## Fragmento proporcionado
+-------+
Un cuarto prejuicio, adoptado desde su diseño, es que la protección de los derechos fundamentales es siempre un asunto urgente. Contra la enunciación de este principio como regla general se podrían aportar innumerables contraejemplos, como los fallos analizados en el texto.
Parecería conveniente capitalizar los avances de la jurisprudencia, para extenderlos a los asuntos procesales. Es en esta dimensión donde puede resultar más útil la metáfora de la catedral y el bazar. La jurisprudencia constitucional es sólida, en parte por ser un esquema flexible y evolutivo, de arquitectura abierta, que ha surgido desde las bases, y que corrige sus propios errores. En materia procesal, fuera de un burdo legado del formalismo, el establecimiento de un plazo de diez días improrrogable por ley, después de dos décadas no hay indicios de mayor sabiduría procesal, de acumulación de conocimiento, de flexibilidad, de sofisticación en la prestación del servicio, de creciente capacidad para detectar abusos, de habilidad en la recolección de pruebas o aclaración de los hechos.
Un problema de fondo con el grueso de las tutelas de puro trámite, es lo que se puede hacer ante una administración pública con tendencia al incumplimiento de normas. Una terrible ironía sería que la burocracia haya asimilado la noción de informalidad de la acción de tutela y ya, sencillamente, haya adoptado para los fallos de primera instancia la vieja máxima de que se obedecen pero no se cumplen. La esencia del problema que genera un mecanismo masivo e informal como la tutela cuando se enfrenta a una administración pública a veces arbitraria, la capta adecuadamente un trabajo, también de Mauricio García [131], sobre los vendedores ambulantes en Bogotá. “Esta desconfianza genera un ciclo vicioso entre los vendedores y la administración: cada uno termina no colaborando y culpando al otro del deterioro del espacio público. Como consecuencia de su actitud recelosa, cuando no hostil, casi siempre rechazan las propuestas que vienen de la administración … Ellos creen que es una estrategia para controlarlos”.
+-------+
## Consignas
#1 Indique si cada afirmación concuerda con el fragmento y cite las palabras que lo deciden: (a) el plazo de diez días es prorrogable por ley; (b) la jurisprudencia constitucional corrige sus propios errores; (c) los vendedores casi siempre aceptan las propuestas de la administración.
#2 Según el fragmento, ¿sobre quiénes trata el trabajo de Mauricio García que se cita?
#3 Transcriba literalmente la parte del fragmento que va desde "Parecería conveniente capitalizar" hasta "de los hechos.".

## Material suministrado
+-------+
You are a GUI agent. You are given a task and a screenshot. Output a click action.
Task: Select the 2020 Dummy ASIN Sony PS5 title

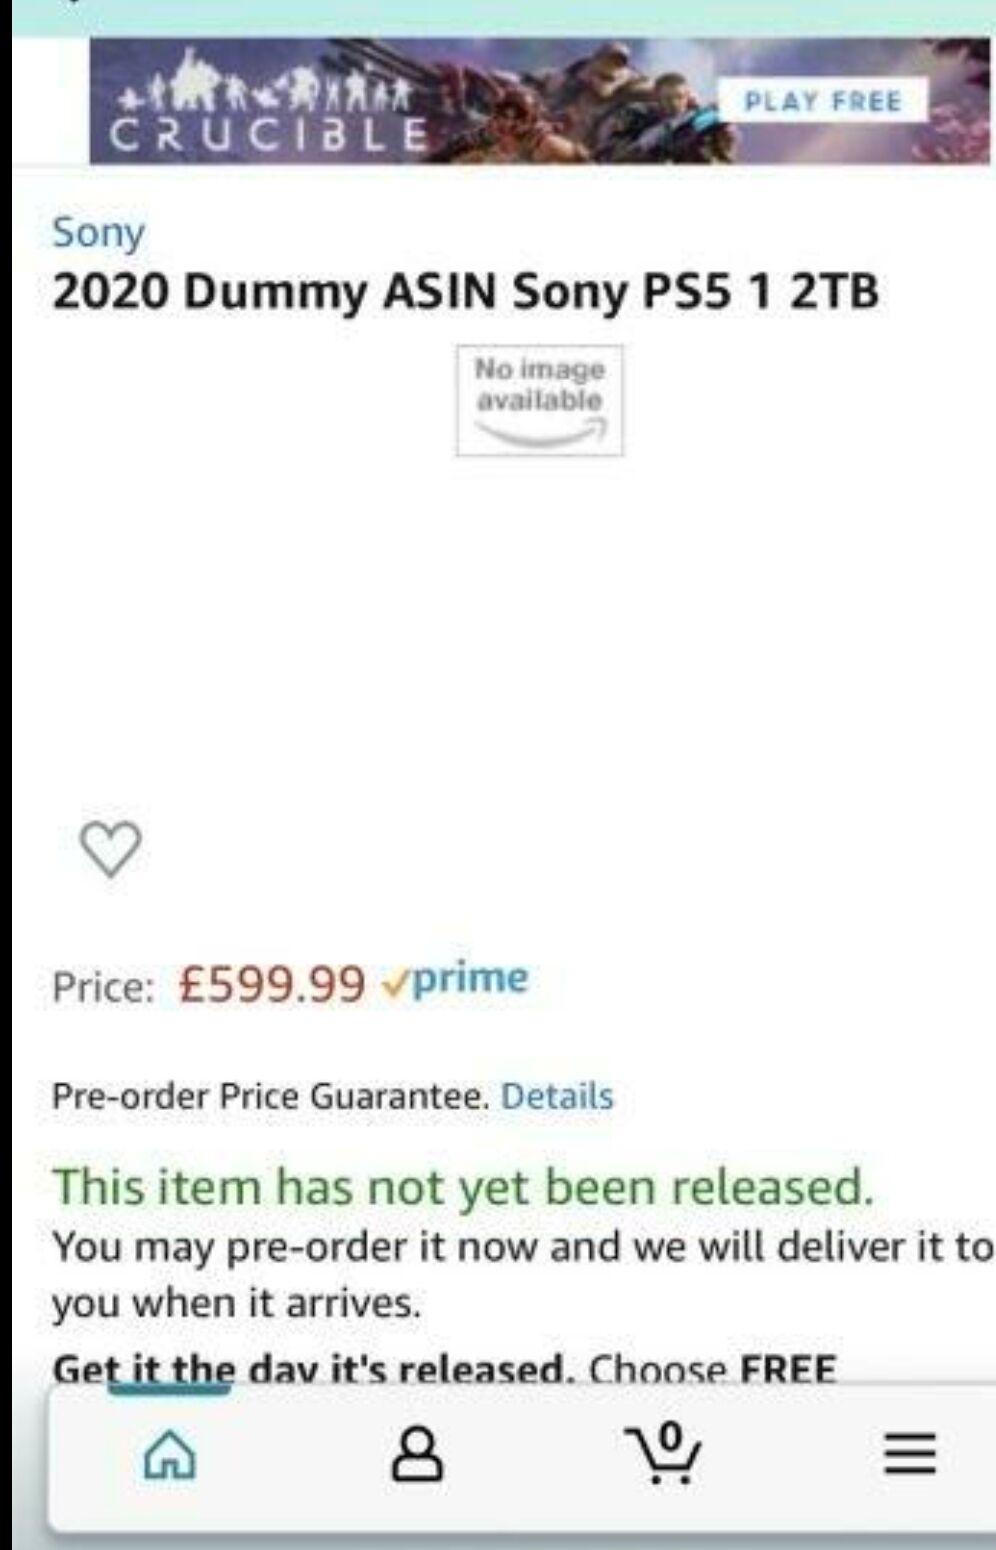465,292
+-------+
## Respuestas escritas
#1
(a) No: "el establecimiento de un plazo de diez días improrrogable por ley".
(b) Sí: "y que corrige sus propios errores".
(c) No: "casi siempre rechazan las propuestas que vienen de la administración".

#2 Sobre los vendedores ambulantes en Bogotá.

#3
Parecería conveniente capitalizar los avances de la jurisprudencia, para extenderlos a los asuntos procesales. Es en esta dimensión donde puede resultar más útil la metáfora de la catedral y el bazar. La jurisprudencia constitucional es sólida, en parte por ser un esquema flexible y evolutivo, de arquitectura abierta, que ha surgido desde las bases, y que corrige sus propios errores. En materia procesal, fuera de un burdo legado del formalismo, el establecimiento de un plazo de diez días improrrogable por ley, después de dos décadas no hay indicios de mayor sabiduría procesal, de acumulación de conocimiento, de flexibilidad, de sofisticación en la prestación del servicio, de creciente capacidad para detectar abusos, de habilidad en la recolección de pruebas o aclaración de los hechos.